------ Records to process ------

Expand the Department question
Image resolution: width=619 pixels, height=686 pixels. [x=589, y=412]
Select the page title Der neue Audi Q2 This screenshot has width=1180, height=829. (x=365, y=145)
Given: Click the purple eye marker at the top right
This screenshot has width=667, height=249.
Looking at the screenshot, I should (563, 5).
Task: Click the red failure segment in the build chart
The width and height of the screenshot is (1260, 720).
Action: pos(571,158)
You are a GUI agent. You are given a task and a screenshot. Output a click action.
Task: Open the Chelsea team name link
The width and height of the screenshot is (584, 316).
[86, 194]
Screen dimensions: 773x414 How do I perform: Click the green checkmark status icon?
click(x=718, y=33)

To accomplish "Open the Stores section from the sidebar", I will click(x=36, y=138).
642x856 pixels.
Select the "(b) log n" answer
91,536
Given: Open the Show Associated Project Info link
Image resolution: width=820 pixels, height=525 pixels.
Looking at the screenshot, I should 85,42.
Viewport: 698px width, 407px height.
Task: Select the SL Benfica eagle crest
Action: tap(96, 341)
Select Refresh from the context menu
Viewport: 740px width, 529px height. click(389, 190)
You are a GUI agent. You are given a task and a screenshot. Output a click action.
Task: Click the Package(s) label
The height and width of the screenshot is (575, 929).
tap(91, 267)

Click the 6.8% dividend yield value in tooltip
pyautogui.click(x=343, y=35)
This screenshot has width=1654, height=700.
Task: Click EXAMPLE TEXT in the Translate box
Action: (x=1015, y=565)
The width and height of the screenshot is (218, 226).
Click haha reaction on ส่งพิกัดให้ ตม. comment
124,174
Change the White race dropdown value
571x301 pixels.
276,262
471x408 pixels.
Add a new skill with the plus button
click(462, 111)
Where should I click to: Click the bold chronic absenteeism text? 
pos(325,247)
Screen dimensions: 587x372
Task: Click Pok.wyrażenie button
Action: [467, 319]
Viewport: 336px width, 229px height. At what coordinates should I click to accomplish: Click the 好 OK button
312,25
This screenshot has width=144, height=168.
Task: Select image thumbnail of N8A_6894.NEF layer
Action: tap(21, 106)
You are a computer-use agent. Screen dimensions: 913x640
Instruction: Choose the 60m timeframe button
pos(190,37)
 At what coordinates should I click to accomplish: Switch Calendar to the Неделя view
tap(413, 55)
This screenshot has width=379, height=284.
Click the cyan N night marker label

------

Assignment:
Reproduce every line above, keeping each word exactly as it appears.

Task answer:
Expand the Department question
Image resolution: width=619 pixels, height=686 pixels. [x=589, y=412]
Select the page title Der neue Audi Q2 This screenshot has width=1180, height=829. (x=365, y=145)
Given: Click the purple eye marker at the top right
This screenshot has width=667, height=249.
Looking at the screenshot, I should (563, 5).
Task: Click the red failure segment in the build chart
The width and height of the screenshot is (1260, 720).
Action: pos(571,158)
You are a GUI agent. You are given a task and a screenshot. Output a click action.
Task: Open the Chelsea team name link
The width and height of the screenshot is (584, 316).
[86, 194]
Screen dimensions: 773x414 How do I perform: Click the green checkmark status icon?
click(x=718, y=33)

To accomplish "Open the Stores section from the sidebar", I will click(x=36, y=138).
642x856 pixels.
Select the "(b) log n" answer
91,536
Given: Open the Show Associated Project Info link
Image resolution: width=820 pixels, height=525 pixels.
Looking at the screenshot, I should 85,42.
Viewport: 698px width, 407px height.
Task: Select the SL Benfica eagle crest
Action: tap(96, 341)
Select Refresh from the context menu
Viewport: 740px width, 529px height. click(389, 190)
You are a GUI agent. You are given a task and a screenshot. Output a click action.
Task: Click the Package(s) label
The height and width of the screenshot is (575, 929).
tap(91, 267)

Click the 6.8% dividend yield value in tooltip
pyautogui.click(x=343, y=35)
This screenshot has width=1654, height=700.
Task: Click EXAMPLE TEXT in the Translate box
Action: (x=1015, y=565)
The width and height of the screenshot is (218, 226).
Click haha reaction on ส่งพิกัดให้ ตม. comment
124,174
Change the White race dropdown value
571x301 pixels.
276,262
471x408 pixels.
Add a new skill with the plus button
click(462, 111)
Where should I click to: Click the bold chronic absenteeism text? 
pos(325,247)
Screen dimensions: 587x372
Task: Click Pok.wyrażenie button
Action: [467, 319]
Viewport: 336px width, 229px height. At what coordinates should I click to accomplish: Click the 好 OK button
312,25
This screenshot has width=144, height=168.
Task: Select image thumbnail of N8A_6894.NEF layer
Action: tap(21, 106)
You are a computer-use agent. Screen dimensions: 913x640
Instruction: Choose the 60m timeframe button
pos(190,37)
 At what coordinates should I click to accomplish: Switch Calendar to the Неделя view
tap(413, 55)
This screenshot has width=379, height=284.
Click the cyan N night marker label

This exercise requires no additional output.